━━━ Available data ━━━

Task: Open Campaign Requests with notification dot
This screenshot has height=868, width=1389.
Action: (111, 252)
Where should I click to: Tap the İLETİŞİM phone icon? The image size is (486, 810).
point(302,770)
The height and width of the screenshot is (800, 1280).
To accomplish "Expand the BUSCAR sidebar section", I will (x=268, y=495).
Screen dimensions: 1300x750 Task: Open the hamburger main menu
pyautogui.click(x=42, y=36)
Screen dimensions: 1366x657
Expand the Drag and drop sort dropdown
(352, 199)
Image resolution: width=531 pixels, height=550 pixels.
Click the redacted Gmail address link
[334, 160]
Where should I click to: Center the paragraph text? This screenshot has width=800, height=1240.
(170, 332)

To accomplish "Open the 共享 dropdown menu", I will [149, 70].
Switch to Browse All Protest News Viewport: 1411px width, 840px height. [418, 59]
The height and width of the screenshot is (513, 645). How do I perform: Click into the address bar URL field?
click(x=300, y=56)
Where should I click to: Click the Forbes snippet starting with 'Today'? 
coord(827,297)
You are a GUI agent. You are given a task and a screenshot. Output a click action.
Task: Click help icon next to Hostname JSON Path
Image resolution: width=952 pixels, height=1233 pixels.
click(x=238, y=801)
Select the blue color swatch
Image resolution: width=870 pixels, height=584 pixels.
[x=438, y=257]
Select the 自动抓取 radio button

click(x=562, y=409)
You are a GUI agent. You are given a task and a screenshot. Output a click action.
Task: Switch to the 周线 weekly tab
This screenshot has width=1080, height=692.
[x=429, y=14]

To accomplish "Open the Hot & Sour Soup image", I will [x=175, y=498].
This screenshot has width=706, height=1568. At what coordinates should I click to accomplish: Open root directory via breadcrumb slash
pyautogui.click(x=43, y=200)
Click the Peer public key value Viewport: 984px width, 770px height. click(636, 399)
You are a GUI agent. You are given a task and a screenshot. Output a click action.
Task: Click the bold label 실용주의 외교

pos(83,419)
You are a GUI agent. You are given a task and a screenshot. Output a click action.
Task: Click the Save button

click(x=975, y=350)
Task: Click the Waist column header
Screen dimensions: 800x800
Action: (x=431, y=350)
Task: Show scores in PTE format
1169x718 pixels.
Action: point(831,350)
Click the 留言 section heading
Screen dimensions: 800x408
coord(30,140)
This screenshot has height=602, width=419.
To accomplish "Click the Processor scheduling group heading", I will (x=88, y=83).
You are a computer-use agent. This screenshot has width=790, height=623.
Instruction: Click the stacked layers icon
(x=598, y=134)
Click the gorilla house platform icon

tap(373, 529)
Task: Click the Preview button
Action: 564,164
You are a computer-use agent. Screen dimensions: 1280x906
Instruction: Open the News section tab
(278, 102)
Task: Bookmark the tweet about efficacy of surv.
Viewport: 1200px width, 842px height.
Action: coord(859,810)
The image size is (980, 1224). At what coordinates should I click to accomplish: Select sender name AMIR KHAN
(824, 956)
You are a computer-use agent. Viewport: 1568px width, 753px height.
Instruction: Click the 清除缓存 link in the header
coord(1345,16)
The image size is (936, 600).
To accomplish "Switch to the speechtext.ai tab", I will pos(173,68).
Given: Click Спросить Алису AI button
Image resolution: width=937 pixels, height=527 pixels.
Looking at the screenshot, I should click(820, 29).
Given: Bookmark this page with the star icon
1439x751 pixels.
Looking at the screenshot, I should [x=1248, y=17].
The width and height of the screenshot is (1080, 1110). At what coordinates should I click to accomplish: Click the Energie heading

━━━

Look above for the line holding "Where should I click to: Tap" and the line holding "Switch to Browse", then output exactly those two lines and every line between them, nothing more.

Where should I click to: Tap the İLETİŞİM phone icon? The image size is (486, 810).
point(302,770)
The height and width of the screenshot is (800, 1280).
To accomplish "Expand the BUSCAR sidebar section", I will (x=268, y=495).
Screen dimensions: 1300x750 Task: Open the hamburger main menu
pyautogui.click(x=42, y=36)
Screen dimensions: 1366x657
Expand the Drag and drop sort dropdown
(352, 199)
Image resolution: width=531 pixels, height=550 pixels.
Click the redacted Gmail address link
[334, 160]
Where should I click to: Center the paragraph text? This screenshot has width=800, height=1240.
(170, 332)

To accomplish "Open the 共享 dropdown menu", I will [149, 70].
Switch to Browse All Protest News Viewport: 1411px width, 840px height. [418, 59]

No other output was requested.